Although Tamiya no longer uses these characters, they still have a large following with devotees. Nowadays, in the instructions of some plastic 1:35 scale tanks, a tank crewman usually gives tips.

Publications
Tamiya News has been published by Tamiya Model and is an informational, monthly publication about the company's own models. Started in 1967, it was published bimonthly with an occasional special supplement. For a long time, it cost 50 yen, but was later raised to 100 yen. The unique, thin publications were placed in envelopes and sent out via standard mail. Introductory articles on new products, model shops, model clubs, and conversions were included, as well as articles on famous and obscure modelers. A sister publication with articles focused on miniature vehicles and bullet racers, Tamiya Junior News, exists as a free publication (formerly costing 20 yen, but now is available for download as a PDF from Tamiya's website).

Other model-related publications held doll-conversion contests or scenic photo contests, and then they published the results in booklets. In the UK in 1985, Tamiya Model Magazine was launched. It was published initially as a quarterly title, then bimonthly, and finally monthly, as it remains now. The magazine is produced by British publisher Doolittle Media. It promotes new and existing Tamiya products, but also includes the model products from other manufacturers.

Product lines

Representative models
The early Military Miniature Series differed from the western standard scales of the time and used 1:35 scale. The models had the option for the inclusion of batteries and a gear box for motorization. These models were easy to assemble, looked good after assembly, and had accurate parts. These qualities gave the series a good reputation since its release. However, the option for motorization meant that the models needed to be inaccurate in some respects in order to work as motorized kits. More scale-accurate products which did not allow for motorization were renewed after the Tiger I's later model.
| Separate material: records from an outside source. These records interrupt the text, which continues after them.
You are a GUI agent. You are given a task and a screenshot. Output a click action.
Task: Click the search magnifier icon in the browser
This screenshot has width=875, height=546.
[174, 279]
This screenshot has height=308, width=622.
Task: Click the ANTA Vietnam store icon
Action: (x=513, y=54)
After that, Tamiya's family of products was seen world-wide. Noticing other companies were imitating their ease of assembly and accuracy of parts, Tamiya went a step further and added deformities in order to make the finished models look more realistic. However, some modelers felt these deformities were out of place.

In 2004, the new 1:48 scale series began, and World War items were released at a remarkable pace.

A small-scale 1:700 Water Line Series proudly displayed Tamiya's skill. There are many kits in this series. Kihachiro Ueda handled most of the box art for the Water Line Series. It includes:

Sports Car Series
Grand Prix Series
Motorcycle Series
Mini-jet Series (after 2004, this was re-released as the Combat Plane Series)
Warbird Collection

Main remote-control products

Cars

In 1976, Tamiya entered the RC market with their first RC model, the Porsche 934 Turbo RSR. Today, these models are sold both in Japan and worldwide. To commemorate the 30th Anniversary of this first Tamiya RC model, Tamiya re-released a limited number of models in December 2006, including their flagship model, the Porsche Turbo RSR 934 Racing Edition, which was part of the early phase of Tamiya's RC career.

Radio-controlled model types have included:

 Countach Competition Special
 Super Champ
 Ford F-150 Ranger
 Toyota Hilux 4x4
 Chevrolet S-10
 Hilux 4x4 High-lift
 Mountaineer
 Ford F-350 High-lift
 Can-Am Lola Racing Master Mk.1
 Subaru BRAT
 Lancia Rally
 Grasshopper
 Mighty Frog
 Wild One
 Hornet
 Falcon
 Hotshot
 Boomerang
 Fast Attack Vehicle
 Desert Gator
 Sand Viper
 Avante
 Avante 2001
 Top Force
 Dyna Storm
 Dark Impac
 Keen Hawk
 Avante Mk. II
 Twin Detonator
 Wild Dagger
 Double Blaze
 Blackfoot Xtreme
 Clod Buster
 TXT1
 Tamtech Series
 Terra Crusher
 TNX (Tamiya)
 TNX 5.2R
 Nitrage 5.2
 Bigwig
 Fox
 Monster Beetle
 Celica
 Porsche 959 Paris-Dakar Rall
 Blackfoot
 Midnight Pumpkin
 Super Shot
 Super Sabre
 Striker
 Sonic Fighter
 Lunch Box
 Nissan King Cab
 Wild Willy
 Wild Willy 2
 Farm King
 Tumbling Bull
 Big Wig
 TRF 416X
 TRF 417
 TRF 417X
 Nissan R91CP
 Mazda 787B
 Mercedes C-11
 Jaguar XJR-12
 Sand Scorcher
 TRF 201
 Rising Fighter
 TT-01 series

The TRF 416X, TRF 417, and TRF 417X models can be fitted with a Hydrogen Fuel Cell with the H-Cell 2.0 product, making this one of the only (if not the only) professional quality, hydrogen powered model car. The manufacturer claims enhanced run times of over 4 hours on a single hydrogen charge.

Mini four-wheel drives
Ford Ranger 4x4 (July 13, 1982: Mini 4WD) – An early Mini 4WD, released at the same time as the Chevrolet Pickup 4x4.
Hotshot Jr. (June 16, 1986: Racing Mini 4WD) – An early Racing Mini 4WD.
Avante Jr (December 15, 1988: Racing Mini 4WD) – Said to be the first appearance of a mini 4WD for serious racing use.
Sonic Saber (September 7, 1994: Fully Cowled Mini 4WD) – An early Fully Cowled machine, released at the same time as the Magnum Saber.
Nitro Thunder (November 18, 2005: Mini 4WD PRO) – An early Mini 4WD PRO, released at the same time as Nitro Force.
Aero Avante (July 14, 2012: Mini 4WD REV) – An early Mini 4WD REV, featuring a new, aerodynamic, and monocoque chassis design.
Lord Spirit (August 28, 2021: Laser Mini 4WD) – An early Laser Mini 4WD, featuring a chassis with removable front and rear bumpers, and special clear-colored parts to help with the car's stability.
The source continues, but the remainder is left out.